Nov 30, 2025 · Programming · 13 views · 7.8

Keywords: XPath | following-sibling | data extraction | HTML parsing | lxml

Abstract: This article provides an in-depth exploration of the XPath following-sibling axis usage, using Newegg website product specification table data extraction as a case study. By analyzing HTML document structure, it details how to use the following-sibling::td axis to locate adjacent sibling elements and compares it with the more concise tr[td[@class='name']='Brand']/td[@class='desc'] expression. The article also covers basic XPath axis concepts, practical application scenarios, and implementation code in Python lxml library, offering a comprehensive technical solution for web data scraping.

XPath Axis Fundamentals

XPath (XML Path Language) is an expression language used for navigating and selecting elements in XML and HTML documents. Unlike CSS selectors that only support unidirectional traversal, XPath supports bidirectional traversal, including horizontal sibling element positioning. In XPath, axes are used to define relationships between elements in a document, allowing element selection based on position or relationship to other elements.

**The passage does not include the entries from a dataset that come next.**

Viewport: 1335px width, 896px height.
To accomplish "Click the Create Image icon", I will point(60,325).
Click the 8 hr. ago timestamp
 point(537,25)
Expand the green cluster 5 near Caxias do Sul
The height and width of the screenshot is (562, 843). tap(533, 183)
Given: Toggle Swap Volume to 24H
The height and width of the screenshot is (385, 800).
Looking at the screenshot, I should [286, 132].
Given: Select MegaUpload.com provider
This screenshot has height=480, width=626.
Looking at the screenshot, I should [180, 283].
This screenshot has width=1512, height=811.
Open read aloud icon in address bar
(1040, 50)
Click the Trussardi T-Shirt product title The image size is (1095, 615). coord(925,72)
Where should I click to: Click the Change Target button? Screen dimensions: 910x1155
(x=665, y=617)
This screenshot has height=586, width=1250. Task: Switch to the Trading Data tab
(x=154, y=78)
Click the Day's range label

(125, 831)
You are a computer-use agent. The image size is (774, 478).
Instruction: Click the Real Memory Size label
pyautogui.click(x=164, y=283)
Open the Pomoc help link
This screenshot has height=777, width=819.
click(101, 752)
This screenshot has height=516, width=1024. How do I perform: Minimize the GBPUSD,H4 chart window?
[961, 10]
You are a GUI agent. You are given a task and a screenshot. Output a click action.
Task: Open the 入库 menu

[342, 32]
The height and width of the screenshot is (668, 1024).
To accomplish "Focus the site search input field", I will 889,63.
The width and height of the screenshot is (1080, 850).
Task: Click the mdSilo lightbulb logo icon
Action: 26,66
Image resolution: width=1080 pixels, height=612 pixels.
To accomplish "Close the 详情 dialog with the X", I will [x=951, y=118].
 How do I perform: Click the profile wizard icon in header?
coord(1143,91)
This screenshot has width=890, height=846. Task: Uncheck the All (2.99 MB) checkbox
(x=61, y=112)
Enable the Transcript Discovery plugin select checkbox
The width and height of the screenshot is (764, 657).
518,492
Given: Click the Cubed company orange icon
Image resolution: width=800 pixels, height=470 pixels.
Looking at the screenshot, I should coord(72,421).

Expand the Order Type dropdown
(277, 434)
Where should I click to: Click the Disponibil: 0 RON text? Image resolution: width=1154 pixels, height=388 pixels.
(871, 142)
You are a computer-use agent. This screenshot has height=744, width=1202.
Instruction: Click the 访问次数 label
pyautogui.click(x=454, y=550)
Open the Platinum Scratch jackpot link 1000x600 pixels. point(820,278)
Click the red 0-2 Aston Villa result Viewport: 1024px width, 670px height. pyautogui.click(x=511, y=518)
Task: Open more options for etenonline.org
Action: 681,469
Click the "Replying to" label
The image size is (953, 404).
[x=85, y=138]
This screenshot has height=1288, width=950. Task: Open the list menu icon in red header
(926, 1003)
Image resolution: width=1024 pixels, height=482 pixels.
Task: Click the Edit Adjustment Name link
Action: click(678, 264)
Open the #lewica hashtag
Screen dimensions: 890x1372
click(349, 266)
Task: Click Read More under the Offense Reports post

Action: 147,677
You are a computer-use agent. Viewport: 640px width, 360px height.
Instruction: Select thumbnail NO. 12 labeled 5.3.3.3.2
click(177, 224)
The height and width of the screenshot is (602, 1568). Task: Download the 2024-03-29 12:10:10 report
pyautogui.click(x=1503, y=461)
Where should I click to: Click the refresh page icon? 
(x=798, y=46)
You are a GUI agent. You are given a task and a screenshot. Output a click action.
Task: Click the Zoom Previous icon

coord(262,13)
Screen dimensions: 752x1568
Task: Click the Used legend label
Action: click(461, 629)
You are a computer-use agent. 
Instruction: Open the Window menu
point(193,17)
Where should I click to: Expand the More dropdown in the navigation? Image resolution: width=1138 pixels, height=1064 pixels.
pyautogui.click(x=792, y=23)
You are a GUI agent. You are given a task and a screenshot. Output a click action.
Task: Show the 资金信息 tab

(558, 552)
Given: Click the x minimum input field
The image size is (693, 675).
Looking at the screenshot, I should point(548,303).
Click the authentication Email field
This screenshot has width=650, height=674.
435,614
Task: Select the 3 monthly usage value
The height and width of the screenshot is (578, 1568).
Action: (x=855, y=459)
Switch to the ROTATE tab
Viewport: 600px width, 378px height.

Detailed Explanation of following-sibling Axis

The following-sibling axis is used to select all sibling elements that appear after the current element. In the Newegg product specification table case, each <tr> element contains two <td> child elements: one with class="name" for the title cell and one with class="desc" for the data cell. To extract data corresponding to specific titles, the following-sibling axis can be used.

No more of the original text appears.